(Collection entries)
*** Block opens ***

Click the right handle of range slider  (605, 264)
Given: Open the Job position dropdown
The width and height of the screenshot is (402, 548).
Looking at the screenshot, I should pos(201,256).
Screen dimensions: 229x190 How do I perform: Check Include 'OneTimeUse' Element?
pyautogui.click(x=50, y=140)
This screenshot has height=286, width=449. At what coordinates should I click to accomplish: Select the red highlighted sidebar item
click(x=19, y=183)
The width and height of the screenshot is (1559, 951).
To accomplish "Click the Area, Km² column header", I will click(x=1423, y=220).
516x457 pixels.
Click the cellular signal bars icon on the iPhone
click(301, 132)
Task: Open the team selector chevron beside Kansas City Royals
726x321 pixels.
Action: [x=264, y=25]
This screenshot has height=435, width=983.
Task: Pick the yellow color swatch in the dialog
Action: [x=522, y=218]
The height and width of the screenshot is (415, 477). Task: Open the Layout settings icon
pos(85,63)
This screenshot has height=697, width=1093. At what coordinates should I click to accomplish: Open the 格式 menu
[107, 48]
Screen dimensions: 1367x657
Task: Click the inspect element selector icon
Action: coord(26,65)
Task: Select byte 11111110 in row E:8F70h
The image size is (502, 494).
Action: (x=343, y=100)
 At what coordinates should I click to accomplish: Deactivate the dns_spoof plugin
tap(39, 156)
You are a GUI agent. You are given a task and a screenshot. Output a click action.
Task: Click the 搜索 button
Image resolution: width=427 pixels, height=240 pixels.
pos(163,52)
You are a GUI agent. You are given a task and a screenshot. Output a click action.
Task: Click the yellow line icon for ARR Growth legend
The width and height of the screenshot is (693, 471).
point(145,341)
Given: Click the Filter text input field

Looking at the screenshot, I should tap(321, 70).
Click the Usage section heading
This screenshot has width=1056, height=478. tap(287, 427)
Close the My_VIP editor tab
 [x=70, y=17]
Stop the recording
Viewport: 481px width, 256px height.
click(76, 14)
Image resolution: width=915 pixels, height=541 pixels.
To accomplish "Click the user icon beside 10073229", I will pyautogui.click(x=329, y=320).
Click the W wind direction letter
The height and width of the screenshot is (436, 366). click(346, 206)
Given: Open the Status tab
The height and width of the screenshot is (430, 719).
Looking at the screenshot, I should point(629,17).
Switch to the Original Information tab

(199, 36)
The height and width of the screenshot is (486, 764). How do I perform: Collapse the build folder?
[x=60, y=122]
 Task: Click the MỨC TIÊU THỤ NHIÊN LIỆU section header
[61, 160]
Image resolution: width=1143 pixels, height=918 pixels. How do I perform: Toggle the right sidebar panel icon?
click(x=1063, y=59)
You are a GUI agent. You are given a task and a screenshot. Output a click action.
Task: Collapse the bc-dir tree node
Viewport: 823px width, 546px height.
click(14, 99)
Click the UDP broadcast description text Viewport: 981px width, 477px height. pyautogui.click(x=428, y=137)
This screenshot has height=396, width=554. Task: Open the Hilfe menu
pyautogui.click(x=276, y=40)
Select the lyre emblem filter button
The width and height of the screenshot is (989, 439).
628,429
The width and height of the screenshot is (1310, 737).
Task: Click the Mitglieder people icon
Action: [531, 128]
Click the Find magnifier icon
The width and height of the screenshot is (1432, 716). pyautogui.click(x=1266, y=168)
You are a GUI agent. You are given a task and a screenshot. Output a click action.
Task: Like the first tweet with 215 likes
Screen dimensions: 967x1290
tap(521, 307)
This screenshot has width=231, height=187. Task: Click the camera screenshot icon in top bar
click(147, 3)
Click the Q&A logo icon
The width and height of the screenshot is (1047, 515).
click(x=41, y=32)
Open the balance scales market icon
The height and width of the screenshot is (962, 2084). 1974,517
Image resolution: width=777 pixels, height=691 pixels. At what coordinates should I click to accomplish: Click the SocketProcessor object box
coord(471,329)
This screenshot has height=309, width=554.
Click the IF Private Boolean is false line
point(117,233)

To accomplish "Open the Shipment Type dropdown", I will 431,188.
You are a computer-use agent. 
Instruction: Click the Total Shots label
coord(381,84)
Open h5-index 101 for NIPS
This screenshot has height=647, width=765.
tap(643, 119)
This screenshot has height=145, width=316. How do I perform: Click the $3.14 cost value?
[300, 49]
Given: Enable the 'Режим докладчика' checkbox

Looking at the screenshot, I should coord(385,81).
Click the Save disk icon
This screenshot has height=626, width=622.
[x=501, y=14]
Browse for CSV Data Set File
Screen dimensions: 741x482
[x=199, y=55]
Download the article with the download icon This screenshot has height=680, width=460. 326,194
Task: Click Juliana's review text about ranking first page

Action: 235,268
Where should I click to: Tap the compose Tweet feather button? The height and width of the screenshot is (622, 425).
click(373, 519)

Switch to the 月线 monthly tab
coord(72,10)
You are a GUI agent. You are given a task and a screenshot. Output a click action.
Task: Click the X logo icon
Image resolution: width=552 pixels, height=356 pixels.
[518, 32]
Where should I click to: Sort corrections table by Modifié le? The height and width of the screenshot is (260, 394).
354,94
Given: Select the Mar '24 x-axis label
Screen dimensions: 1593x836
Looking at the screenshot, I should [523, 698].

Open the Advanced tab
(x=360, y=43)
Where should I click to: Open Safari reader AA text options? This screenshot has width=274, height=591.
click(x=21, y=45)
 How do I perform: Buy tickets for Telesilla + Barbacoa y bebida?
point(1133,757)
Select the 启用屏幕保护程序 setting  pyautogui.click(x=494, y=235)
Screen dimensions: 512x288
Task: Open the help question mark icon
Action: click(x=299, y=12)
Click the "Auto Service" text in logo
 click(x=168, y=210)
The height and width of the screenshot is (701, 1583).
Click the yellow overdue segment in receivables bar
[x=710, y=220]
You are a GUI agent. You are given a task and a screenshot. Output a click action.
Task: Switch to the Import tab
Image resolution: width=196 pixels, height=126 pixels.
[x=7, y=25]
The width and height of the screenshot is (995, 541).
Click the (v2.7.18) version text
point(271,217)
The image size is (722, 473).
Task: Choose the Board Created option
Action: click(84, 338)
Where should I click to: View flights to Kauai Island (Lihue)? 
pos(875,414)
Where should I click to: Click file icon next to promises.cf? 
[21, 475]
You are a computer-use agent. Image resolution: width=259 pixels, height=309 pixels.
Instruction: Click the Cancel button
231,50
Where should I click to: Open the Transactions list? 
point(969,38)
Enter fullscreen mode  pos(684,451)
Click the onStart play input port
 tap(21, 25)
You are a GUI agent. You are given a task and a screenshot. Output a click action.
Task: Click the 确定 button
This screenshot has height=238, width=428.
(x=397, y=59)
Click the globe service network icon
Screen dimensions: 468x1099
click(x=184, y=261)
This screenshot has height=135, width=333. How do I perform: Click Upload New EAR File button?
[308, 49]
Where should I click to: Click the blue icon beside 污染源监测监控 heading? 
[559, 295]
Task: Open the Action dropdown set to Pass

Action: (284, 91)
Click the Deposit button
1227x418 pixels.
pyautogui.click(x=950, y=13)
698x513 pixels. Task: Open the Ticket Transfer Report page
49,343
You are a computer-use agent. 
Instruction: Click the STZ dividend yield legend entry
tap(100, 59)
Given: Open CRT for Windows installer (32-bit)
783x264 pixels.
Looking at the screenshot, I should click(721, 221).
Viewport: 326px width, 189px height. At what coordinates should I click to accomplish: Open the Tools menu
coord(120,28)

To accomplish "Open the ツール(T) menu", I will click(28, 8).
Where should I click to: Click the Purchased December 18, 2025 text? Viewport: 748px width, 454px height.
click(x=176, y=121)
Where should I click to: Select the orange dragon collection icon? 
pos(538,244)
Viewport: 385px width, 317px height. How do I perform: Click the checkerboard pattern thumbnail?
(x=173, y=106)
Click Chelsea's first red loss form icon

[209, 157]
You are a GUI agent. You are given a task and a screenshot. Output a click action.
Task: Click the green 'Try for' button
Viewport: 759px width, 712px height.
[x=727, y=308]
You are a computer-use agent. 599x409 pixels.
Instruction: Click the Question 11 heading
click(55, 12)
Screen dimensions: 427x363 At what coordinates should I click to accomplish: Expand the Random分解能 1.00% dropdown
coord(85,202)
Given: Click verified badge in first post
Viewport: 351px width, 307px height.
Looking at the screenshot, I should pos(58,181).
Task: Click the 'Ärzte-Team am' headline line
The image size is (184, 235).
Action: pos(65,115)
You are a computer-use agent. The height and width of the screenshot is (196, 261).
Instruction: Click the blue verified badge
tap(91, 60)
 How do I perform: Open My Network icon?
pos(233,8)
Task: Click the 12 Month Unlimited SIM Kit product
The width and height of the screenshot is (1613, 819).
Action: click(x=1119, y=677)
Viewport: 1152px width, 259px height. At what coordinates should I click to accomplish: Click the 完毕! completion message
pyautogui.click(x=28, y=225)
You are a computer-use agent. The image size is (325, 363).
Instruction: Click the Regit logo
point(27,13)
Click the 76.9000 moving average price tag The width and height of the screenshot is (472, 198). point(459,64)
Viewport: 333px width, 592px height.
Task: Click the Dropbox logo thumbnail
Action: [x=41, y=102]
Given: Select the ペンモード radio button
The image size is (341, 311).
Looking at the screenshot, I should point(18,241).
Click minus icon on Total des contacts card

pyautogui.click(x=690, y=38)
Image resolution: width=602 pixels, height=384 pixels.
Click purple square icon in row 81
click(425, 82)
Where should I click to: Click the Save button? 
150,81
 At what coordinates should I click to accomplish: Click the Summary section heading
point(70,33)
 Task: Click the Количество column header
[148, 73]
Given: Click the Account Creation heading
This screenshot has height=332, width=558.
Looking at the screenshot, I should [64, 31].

*** Block closes ***

__Task details__
Exact copies of the lines from the one holding "Screen dimensions: 427x363" to the end of the entries are all that should be written.

__Final answer__
Screen dimensions: 427x363 At what coordinates should I click to accomplish: Expand the Random分解能 1.00% dropdown
coord(85,202)
Given: Click verified badge in first post
Viewport: 351px width, 307px height.
Looking at the screenshot, I should pos(58,181).
Task: Click the 'Ärzte-Team am' headline line
The image size is (184, 235).
Action: pos(65,115)
You are a computer-use agent. The height and width of the screenshot is (196, 261).
Instruction: Click the blue verified badge
tap(91, 60)
 How do I perform: Open My Network icon?
pos(233,8)
Task: Click the 12 Month Unlimited SIM Kit product
The width and height of the screenshot is (1613, 819).
Action: click(x=1119, y=677)
Viewport: 1152px width, 259px height. At what coordinates should I click to accomplish: Click the 完毕! completion message
pyautogui.click(x=28, y=225)
You are a computer-use agent. The image size is (325, 363).
Instruction: Click the Regit logo
point(27,13)
Click the 76.9000 moving average price tag The width and height of the screenshot is (472, 198). point(459,64)
Viewport: 333px width, 592px height.
Task: Click the Dropbox logo thumbnail
Action: [x=41, y=102]
Given: Select the ペンモード radio button
The image size is (341, 311).
Looking at the screenshot, I should point(18,241).
Click minus icon on Total des contacts card

pyautogui.click(x=690, y=38)
Image resolution: width=602 pixels, height=384 pixels.
Click purple square icon in row 81
click(425, 82)
Where should I click to: Click the Save button? 
150,81
 At what coordinates should I click to accomplish: Click the Summary section heading
point(70,33)
 Task: Click the Количество column header
[148, 73]
Given: Click the Account Creation heading
This screenshot has height=332, width=558.
Looking at the screenshot, I should [64, 31].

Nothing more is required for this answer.